8. The said regulation of 2001 was clarified in the year 2003. With a view to have a re-look at Regulation 58, a nine member committee with Shri Deepak Parekh, Chairman, HDFC as its Chairman was appointed; the terms of reference whereof are:
“(1) To examine the feasibility of an integrated development of mills land.
(2) To study the existing DCR and suggest ways so that enough land is made available for open use/ public housing without jeopardizing workers’/ financial institutions’ interests.”
9. However admittedly no recommendation has been made by the said committee nor its term has been extended.

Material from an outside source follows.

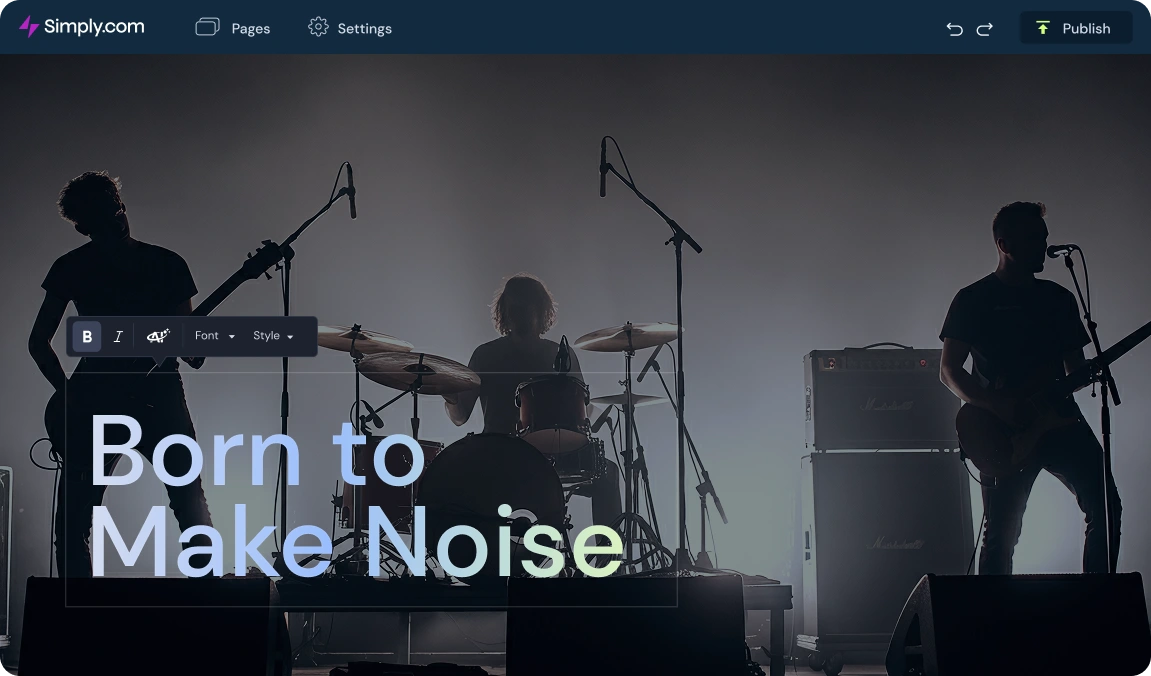
Task: Click the green upload arrow icon
Action: pos(1043,28)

10. The first respondent is a public charitable trust registered both under the Bombay Public Trust Act, 1950 as also a society registered under the Societies Registration Act. Its aims and objects inter alia are to look after environment in all aspects and it had been carrying activities therein. The respondent filed a writ petition on or about 18th February, 2005 in the nature of a Public Interest Litigation in the High Court of judicature at Bombay praying inter alia for the following reliefs:
“(a) For an appropriate writ, order or direction striking down the impugned order dated 20th March, 2001 (exhibit “C”, hereto) and consequent amendment to DC Regulation 58, in particular, clauses A-6 and C-1 (5) of Schedule 1 of the impugned order dated 20th March, 2001 as ultra vires the MRTP Act, illegal, unconstitutional, void ab initio and non est;
(b) For a writ of mandamus, or a writ in the nature of mandamus or any other appropriate writ, order or direction, ordering and directing the 1st and 2nd respondents (and their servants, agents or officers):
(i) to withdraw/ cancel the impugned order dated 20th March, 2001 and the consequent amendment to DCR 58;
(ii) to take such action as is necessary in law to amend DCR 58 to ensure that the total amount of space available for redevelopment in respect of which the percentage wise allocations are to be determined, is the open land and the land available after demolition of existing structures;
(iii) to forbear and desist from granting any permission, in accordance with amended DCR 58 (including to respondent nos. 3 and 4) for the redevelopment of the mill lands;
(iv) restraining them from in any way acting in furtherance of the report submitted by NTC and prepared by “Team One”.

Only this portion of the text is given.